<<<<
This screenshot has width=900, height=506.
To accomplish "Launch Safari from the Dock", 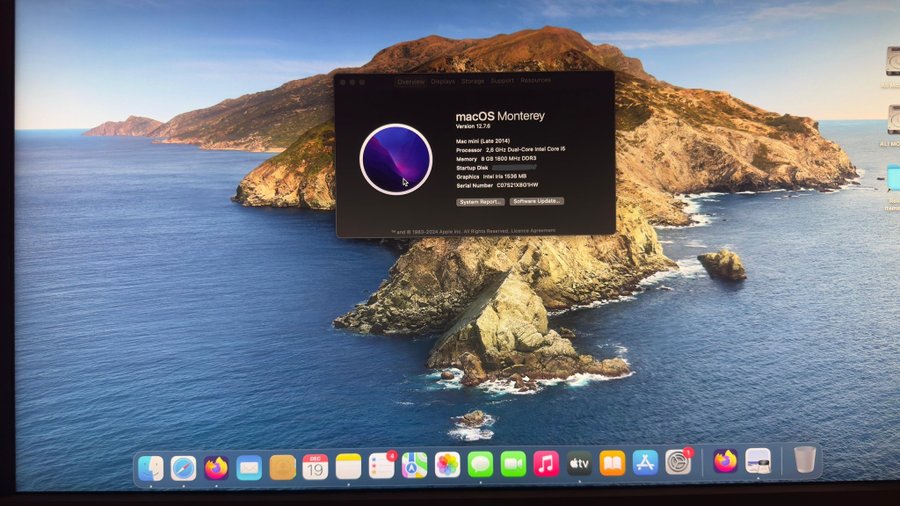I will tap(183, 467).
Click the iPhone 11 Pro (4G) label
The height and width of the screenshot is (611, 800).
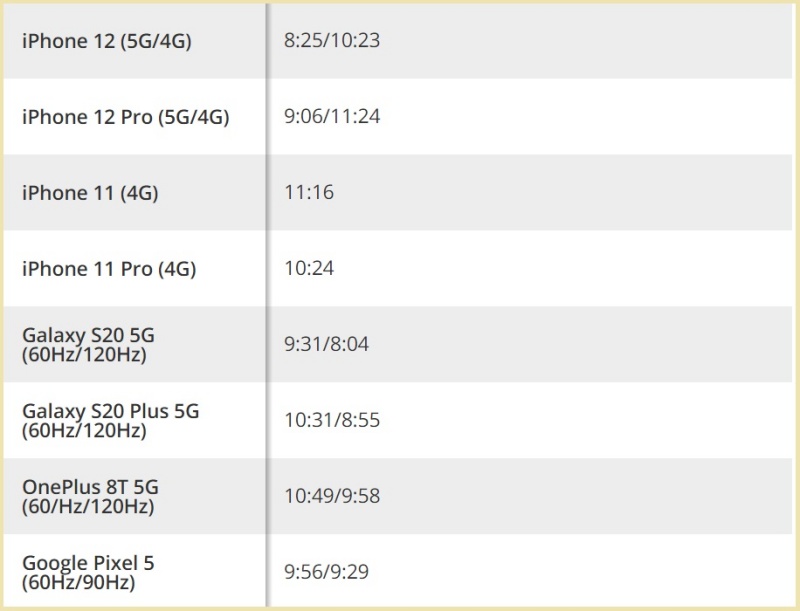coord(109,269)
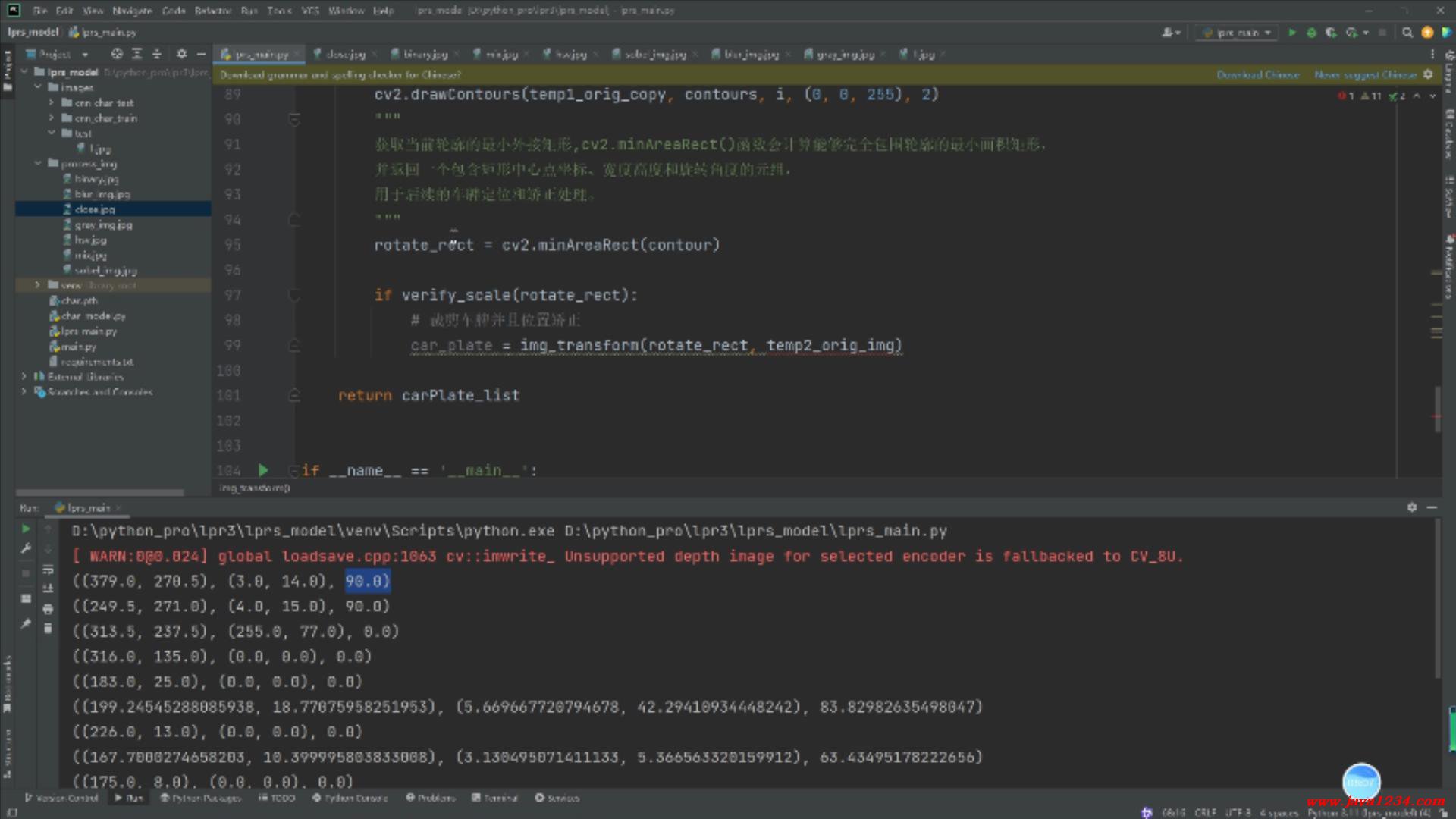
>>>>
** Task statement **
Turn the stretch of material from the line containing "Click the iPhone 11 Pro (4G) label" through the end of the material into a two-column CSV with the headers input and output: one row for each thing asked, with what is asked and its answer each in one quoted field and line breaks replaced by spaces. Leave the pictures out.

** Answer for the task **
input,output
"Click the iPhone 11 Pro (4G) label The height and width of the screenshot is (611, 800).","coord(109,269)"